What the task asks
Copy out the entries word for word, beginning with the line that contains "Image resolution: width=1920 pixels, height=1080 pixels. What" and ending after the line that contains "center [1384, 365].".

***

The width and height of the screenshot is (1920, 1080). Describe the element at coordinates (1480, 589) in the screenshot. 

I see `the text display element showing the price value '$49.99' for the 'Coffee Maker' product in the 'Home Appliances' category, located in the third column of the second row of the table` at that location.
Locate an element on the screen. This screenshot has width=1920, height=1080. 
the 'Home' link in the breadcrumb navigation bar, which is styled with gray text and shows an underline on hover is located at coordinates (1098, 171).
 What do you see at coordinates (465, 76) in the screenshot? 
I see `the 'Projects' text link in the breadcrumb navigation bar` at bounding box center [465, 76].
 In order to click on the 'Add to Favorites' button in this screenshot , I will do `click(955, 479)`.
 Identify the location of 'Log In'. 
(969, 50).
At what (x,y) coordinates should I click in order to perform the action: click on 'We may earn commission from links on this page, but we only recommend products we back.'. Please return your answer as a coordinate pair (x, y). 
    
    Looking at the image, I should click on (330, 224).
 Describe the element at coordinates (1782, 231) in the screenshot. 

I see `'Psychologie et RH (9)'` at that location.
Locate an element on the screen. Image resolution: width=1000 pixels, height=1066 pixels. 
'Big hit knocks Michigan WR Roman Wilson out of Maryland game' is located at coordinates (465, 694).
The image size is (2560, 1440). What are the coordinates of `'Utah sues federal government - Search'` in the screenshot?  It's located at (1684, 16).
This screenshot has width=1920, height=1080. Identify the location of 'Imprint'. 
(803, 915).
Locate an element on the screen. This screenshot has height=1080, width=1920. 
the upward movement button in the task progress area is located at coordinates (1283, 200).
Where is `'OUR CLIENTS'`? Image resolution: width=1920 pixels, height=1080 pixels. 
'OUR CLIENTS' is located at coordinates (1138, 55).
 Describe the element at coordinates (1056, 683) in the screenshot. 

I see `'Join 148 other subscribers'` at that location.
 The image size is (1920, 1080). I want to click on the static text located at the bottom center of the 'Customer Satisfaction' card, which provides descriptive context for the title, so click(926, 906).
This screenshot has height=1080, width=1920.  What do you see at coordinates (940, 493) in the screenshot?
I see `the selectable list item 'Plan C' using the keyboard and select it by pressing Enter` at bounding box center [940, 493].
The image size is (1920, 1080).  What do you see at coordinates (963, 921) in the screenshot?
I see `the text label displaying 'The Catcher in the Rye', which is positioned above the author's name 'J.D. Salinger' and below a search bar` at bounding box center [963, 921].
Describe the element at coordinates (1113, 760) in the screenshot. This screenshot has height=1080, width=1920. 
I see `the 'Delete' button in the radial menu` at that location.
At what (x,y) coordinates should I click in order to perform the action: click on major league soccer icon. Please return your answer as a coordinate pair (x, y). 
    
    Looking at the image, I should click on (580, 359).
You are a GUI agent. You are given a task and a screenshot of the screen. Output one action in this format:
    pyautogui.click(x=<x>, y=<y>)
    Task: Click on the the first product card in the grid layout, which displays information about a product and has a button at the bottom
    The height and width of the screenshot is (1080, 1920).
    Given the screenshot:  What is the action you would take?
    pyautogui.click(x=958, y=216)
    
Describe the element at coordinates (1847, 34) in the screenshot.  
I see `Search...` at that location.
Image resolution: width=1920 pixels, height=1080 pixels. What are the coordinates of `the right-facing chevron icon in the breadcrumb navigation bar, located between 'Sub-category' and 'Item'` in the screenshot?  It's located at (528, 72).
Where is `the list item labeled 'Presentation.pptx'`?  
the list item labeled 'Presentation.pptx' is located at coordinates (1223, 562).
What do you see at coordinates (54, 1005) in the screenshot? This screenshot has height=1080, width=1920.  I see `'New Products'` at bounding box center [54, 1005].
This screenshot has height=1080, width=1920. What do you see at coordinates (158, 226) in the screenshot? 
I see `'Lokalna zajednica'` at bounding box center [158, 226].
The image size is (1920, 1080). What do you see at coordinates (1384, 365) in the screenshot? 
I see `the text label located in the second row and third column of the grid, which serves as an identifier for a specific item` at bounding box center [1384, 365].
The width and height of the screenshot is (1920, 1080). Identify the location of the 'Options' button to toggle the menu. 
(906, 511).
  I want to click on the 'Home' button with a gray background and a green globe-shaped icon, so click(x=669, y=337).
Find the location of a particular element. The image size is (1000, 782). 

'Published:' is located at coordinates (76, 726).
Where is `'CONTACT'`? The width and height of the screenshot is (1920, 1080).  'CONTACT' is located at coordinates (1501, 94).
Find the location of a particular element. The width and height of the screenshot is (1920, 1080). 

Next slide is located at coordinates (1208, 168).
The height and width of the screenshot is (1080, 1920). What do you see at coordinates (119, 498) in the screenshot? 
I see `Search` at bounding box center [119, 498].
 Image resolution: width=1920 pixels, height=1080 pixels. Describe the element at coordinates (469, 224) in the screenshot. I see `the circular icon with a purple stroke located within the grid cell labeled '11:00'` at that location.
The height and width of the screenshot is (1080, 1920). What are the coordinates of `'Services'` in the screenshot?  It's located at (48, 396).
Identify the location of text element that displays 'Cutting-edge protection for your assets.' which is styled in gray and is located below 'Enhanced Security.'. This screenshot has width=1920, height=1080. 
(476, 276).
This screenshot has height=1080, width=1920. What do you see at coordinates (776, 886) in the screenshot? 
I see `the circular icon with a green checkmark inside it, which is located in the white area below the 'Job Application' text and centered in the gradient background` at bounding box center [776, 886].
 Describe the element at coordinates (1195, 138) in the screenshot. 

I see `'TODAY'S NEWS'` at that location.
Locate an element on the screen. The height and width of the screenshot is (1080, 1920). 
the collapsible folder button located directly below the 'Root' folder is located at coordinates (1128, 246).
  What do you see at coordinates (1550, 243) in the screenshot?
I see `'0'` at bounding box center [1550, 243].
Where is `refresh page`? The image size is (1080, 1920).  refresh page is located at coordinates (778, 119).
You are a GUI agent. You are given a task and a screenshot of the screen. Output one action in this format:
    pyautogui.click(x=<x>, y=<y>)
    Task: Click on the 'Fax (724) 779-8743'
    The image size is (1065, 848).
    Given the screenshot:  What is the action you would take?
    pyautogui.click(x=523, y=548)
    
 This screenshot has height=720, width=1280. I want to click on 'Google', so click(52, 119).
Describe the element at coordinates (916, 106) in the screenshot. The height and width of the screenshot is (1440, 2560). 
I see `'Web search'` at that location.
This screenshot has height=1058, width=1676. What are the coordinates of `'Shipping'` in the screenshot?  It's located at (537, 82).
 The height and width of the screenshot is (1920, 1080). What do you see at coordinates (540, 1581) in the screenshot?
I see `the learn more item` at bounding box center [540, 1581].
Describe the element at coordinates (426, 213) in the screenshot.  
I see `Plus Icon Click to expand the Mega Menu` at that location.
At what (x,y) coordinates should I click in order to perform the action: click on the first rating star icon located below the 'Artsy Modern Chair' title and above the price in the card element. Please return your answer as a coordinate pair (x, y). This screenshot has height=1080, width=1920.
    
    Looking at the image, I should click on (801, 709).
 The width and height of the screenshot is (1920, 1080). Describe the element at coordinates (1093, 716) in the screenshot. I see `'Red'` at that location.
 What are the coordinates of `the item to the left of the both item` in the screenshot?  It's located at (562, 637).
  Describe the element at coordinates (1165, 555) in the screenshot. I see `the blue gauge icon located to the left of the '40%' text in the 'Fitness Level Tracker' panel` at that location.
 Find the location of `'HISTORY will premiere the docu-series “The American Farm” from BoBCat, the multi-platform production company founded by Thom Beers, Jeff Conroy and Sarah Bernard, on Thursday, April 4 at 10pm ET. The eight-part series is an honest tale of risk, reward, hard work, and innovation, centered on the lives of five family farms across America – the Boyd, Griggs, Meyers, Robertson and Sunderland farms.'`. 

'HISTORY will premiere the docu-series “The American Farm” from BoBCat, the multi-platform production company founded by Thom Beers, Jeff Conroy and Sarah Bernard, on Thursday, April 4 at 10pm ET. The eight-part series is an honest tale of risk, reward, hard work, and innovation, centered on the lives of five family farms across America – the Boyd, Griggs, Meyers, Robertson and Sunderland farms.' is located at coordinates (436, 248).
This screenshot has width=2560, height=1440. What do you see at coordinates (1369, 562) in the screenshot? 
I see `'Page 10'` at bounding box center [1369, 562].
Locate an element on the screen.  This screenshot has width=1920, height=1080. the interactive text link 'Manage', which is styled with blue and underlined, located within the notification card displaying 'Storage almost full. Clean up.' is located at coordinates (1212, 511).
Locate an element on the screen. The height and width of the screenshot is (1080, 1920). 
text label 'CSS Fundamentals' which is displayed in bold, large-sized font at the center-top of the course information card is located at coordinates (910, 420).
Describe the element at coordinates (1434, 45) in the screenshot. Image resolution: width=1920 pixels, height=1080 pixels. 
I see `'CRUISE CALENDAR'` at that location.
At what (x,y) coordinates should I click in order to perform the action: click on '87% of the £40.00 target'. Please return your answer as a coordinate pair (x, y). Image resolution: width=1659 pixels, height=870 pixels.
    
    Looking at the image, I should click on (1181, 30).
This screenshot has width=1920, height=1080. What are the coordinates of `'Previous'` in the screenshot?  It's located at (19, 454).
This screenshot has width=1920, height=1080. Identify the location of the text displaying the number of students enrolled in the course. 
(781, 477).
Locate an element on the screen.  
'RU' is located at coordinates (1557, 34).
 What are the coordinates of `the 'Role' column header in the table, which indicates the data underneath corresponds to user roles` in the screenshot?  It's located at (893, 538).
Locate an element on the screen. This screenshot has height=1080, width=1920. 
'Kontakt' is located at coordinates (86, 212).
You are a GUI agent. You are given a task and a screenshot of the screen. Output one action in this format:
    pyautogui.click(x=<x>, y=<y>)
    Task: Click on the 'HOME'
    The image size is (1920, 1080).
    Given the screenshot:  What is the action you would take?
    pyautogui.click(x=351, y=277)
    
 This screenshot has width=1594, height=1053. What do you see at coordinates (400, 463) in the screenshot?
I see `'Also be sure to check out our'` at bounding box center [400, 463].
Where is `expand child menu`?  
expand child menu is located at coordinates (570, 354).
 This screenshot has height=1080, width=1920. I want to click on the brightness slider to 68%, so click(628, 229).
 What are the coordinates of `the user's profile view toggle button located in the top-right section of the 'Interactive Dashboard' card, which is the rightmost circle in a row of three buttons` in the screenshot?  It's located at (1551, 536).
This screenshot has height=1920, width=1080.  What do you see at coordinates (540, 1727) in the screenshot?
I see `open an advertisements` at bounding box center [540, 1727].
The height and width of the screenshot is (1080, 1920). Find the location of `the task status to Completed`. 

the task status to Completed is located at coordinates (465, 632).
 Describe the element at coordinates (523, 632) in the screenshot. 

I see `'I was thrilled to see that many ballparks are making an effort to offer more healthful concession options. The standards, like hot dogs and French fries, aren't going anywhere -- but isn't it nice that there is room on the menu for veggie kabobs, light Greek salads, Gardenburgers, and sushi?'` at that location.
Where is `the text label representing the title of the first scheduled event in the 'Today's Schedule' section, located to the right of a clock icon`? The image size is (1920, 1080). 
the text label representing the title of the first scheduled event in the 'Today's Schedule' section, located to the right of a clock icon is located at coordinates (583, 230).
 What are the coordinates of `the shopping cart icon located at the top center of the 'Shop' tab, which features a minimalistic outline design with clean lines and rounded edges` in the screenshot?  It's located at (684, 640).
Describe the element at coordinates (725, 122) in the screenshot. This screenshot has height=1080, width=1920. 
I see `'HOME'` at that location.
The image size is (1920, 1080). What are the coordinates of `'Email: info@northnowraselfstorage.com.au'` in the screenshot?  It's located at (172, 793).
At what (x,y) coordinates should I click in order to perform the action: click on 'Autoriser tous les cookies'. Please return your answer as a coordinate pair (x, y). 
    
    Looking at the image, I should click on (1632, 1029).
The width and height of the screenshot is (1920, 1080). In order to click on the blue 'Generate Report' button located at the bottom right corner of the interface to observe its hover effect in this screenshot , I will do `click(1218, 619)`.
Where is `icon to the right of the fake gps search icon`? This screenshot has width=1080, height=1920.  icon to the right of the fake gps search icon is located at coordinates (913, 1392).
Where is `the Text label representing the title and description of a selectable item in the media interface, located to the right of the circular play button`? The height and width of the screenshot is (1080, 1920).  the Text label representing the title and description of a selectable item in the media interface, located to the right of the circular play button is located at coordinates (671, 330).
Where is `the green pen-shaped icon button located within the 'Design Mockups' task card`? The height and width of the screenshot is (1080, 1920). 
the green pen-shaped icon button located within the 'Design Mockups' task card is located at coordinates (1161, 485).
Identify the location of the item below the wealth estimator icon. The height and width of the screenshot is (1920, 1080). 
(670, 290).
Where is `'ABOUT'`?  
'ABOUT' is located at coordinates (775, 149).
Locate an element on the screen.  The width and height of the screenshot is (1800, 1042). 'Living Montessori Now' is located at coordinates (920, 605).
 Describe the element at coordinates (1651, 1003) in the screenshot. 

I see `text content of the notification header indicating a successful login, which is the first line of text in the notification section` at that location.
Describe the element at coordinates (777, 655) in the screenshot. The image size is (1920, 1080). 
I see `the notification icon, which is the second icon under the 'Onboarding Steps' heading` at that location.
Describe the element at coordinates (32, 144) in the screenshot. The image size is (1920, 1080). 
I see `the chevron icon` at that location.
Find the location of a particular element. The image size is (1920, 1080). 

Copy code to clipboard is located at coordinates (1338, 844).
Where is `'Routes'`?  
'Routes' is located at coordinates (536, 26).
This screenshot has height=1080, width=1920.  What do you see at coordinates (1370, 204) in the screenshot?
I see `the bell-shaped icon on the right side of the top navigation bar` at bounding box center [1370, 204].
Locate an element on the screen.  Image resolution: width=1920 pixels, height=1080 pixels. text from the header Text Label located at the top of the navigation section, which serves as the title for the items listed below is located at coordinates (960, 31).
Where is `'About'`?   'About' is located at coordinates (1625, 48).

***

Solution
Image resolution: width=1920 pixels, height=1080 pixels. What are the coordinates of `the right-facing chevron icon in the breadcrumb navigation bar, located between 'Sub-category' and 'Item'` in the screenshot?  It's located at (528, 72).
Where is `the list item labeled 'Presentation.pptx'`?  
the list item labeled 'Presentation.pptx' is located at coordinates (1223, 562).
What do you see at coordinates (54, 1005) in the screenshot? This screenshot has height=1080, width=1920.  I see `'New Products'` at bounding box center [54, 1005].
This screenshot has height=1080, width=1920. What do you see at coordinates (158, 226) in the screenshot? 
I see `'Lokalna zajednica'` at bounding box center [158, 226].
The image size is (1920, 1080). What do you see at coordinates (1384, 365) in the screenshot? 
I see `the text label located in the second row and third column of the grid, which serves as an identifier for a specific item` at bounding box center [1384, 365].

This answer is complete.